The government of British Columbia may have downplayed or even deliberately lied about the impact of incorporating the United Nations Declaration on the Rights of Indigenous People (UNDRIP) into BC’s legal system, but I suspect even they are suddenly realizing just what a legal disaster they have unleashed on their province (and indirectly, on the rest of Canada):

A map showing the Cowichan title lands outlined in black. These lands were declared subject to Aboriginal title by the BC Supreme Court earlier this year, in accordance with the UNDRIP provisions added to BC law in 2019.
When the B.C. NDP introduced a 2019 act committing the province to the United Nations Declaration on the Rights of Indigenous People (UNDRIP), they very specifically assured critics that it would not be a “veto” over existing laws.
“The UN declaration does not contain the word veto, nor does the legislation contemplate or create a veto”, Scott Fraser, the province’s then Indigenous relations minister, told the B.C. Legislative Assembly.
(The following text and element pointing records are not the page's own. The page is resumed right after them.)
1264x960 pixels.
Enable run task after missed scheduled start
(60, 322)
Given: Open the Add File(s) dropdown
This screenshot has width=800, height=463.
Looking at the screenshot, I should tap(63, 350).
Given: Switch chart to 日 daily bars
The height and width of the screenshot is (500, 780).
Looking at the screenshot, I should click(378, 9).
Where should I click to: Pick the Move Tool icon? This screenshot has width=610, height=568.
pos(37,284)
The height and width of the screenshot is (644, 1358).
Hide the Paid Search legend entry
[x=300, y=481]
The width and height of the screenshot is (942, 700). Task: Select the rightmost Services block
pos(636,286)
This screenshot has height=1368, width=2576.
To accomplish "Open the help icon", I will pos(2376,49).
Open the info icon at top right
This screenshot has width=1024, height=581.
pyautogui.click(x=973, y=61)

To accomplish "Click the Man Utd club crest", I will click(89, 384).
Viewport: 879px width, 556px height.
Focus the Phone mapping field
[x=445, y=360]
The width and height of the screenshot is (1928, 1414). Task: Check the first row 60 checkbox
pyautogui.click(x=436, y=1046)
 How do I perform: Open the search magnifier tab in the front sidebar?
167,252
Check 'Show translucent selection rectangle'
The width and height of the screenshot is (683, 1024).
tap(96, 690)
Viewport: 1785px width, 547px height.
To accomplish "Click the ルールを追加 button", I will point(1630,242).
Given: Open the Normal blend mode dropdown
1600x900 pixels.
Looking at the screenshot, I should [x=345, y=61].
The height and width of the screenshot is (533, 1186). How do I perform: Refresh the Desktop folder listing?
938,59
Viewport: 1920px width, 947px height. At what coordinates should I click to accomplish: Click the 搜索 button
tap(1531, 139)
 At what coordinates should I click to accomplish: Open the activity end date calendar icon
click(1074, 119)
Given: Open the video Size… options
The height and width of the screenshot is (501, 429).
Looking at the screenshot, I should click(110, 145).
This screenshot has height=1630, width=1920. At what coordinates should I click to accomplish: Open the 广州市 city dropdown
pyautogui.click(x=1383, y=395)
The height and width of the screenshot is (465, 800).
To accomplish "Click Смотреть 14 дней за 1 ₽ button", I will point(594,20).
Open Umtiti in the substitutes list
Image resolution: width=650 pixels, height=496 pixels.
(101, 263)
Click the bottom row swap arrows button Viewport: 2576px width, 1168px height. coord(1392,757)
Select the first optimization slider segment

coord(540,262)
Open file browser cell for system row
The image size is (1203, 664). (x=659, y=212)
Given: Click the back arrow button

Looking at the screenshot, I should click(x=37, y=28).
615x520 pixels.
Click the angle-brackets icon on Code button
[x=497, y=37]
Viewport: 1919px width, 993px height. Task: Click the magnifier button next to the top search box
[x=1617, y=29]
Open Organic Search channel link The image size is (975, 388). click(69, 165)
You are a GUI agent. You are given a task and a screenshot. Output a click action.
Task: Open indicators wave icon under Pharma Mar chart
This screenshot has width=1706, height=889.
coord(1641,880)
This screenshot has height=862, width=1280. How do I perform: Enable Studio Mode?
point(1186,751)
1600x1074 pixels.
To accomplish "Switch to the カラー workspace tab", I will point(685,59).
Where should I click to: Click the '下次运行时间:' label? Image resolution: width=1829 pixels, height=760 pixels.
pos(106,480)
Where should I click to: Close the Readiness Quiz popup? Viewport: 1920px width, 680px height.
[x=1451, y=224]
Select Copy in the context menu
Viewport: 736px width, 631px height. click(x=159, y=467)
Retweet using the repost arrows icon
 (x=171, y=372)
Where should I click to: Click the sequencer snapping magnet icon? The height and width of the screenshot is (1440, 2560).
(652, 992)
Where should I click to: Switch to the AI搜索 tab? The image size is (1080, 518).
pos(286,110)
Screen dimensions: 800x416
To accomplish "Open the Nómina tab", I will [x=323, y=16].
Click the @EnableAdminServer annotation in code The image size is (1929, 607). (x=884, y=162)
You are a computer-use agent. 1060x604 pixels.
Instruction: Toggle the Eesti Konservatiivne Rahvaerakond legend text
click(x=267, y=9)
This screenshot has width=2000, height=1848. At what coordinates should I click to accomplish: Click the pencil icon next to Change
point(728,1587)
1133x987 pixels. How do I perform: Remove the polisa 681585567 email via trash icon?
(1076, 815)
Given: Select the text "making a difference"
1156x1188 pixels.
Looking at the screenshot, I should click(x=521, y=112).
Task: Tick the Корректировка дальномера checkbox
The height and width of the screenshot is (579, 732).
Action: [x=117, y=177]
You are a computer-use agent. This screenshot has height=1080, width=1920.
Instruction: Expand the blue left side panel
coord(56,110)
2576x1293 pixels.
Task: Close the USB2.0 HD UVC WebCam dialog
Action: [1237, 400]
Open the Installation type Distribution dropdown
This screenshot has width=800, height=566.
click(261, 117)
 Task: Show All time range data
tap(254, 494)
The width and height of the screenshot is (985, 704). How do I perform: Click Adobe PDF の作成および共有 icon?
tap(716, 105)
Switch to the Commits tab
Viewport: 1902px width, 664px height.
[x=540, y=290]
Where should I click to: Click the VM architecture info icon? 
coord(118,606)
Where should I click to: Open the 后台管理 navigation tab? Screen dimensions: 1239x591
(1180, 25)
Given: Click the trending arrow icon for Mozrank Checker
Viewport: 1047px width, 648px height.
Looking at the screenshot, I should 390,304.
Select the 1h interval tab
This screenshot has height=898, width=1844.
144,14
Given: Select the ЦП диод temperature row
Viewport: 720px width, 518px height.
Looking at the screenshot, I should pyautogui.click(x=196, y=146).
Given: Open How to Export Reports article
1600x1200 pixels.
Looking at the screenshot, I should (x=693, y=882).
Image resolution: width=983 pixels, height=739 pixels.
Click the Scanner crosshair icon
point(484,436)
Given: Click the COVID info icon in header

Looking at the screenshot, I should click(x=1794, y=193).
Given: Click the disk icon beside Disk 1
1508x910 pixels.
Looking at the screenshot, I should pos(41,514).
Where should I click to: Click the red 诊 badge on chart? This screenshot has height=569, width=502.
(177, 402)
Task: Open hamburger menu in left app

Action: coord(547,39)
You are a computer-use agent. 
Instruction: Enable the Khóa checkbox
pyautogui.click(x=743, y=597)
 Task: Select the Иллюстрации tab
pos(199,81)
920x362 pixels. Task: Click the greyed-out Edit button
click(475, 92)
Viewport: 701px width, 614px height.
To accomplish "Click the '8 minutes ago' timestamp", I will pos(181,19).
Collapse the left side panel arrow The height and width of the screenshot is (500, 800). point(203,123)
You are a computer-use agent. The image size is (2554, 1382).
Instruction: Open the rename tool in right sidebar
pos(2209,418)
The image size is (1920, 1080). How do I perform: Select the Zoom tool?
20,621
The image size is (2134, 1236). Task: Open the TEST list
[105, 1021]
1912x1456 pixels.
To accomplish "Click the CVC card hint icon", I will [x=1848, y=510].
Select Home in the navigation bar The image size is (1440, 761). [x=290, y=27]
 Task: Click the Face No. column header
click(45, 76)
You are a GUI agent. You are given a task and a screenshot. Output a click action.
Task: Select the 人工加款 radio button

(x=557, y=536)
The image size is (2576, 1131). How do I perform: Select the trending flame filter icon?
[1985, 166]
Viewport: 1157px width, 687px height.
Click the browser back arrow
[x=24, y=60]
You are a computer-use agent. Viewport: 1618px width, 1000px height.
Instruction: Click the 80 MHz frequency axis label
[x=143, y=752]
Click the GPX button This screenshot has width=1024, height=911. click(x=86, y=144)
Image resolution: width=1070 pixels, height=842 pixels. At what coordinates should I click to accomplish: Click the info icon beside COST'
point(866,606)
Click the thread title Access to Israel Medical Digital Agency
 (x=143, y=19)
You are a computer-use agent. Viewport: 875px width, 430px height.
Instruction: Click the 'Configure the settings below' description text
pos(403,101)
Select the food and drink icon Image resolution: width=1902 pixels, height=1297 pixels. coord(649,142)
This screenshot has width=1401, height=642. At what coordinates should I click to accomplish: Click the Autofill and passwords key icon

Fraser explained that it was not “bestowing any new laws”, it would not “create any new rights” and it certainly wouldn’t make B.C. subservient to a UN declaration.
Fraser would even explicitly assure British Columbians that there was no conceivable future in which, say, a private landowner could suddenly see their property declared Aboriginal land.
“We are not creating a bill here that is designed to have our laws struck down,” he said.
That it only took six years for all of these scenarios to take place may explain why there is so much panic in B.C. right now.
The newly appointed head of the B.C. Conservative Party is calling for an emergency Christmas session of the legislature to excise UNDRIP from provincial law, saying it has become an anti-democratic tool.
Even B.C. Premier David Eby — a onetime champion of the legislation — has said that “clearly, amendments are needed”.
And British Columbians, whose support for the UN law was already not great, are growing restless. According to an Angus Reid Institute poll released on Wednesday, Eby ranks as one of the least popular provincial leaders in the country.
What changed was a Dec. 5 B.C. Appeals Court ruling that not only struck down a B.C. law (the Mineral Tenure Act) on the grounds that it violated UNDRIP, but effectively ruled that any law or government action could similarly be overturned if it wasn’t in line with the 32-page UN declaration.
By writing UNDRIP into B.C. law, the province had adopted the Declaration as “the interpretive lens through which B.C. laws must be viewed and the minimum standards against which they should be measured”, read the majority decision.
Although UNDRIP is mostly filled with uncontroversial declarations about languages and traditional medicine, its clauses are pretty uncompromising when it comes to issues of land use or resource development.
“Indigenous peoples have the right to the lands, territories and resources which they have traditionally owned, occupied or otherwise used or acquired”, reads a subsection of Article 26. It also states that Indigenous peoples “own, use, develop and control” any land that they’ve held traditionally.
Eby is saying that the courts took it too far, and that writing UNDRIP into B.C. law was only ever meant as a holistic decision-making guide, rather than a law superceding all others.
As Eby told reporters this week, by signing onto UNDRIP, B.C. wasn’t intending to put courts “in the driver’s seat”.